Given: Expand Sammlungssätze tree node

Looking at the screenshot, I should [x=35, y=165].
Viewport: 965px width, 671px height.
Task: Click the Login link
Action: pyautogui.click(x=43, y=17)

=-=-=-=-=

#### TO DO:
Copy out each line of the records that contains the word "Given".

#### COMPLETE ANSWER:
Given: Expand Sammlungssätze tree node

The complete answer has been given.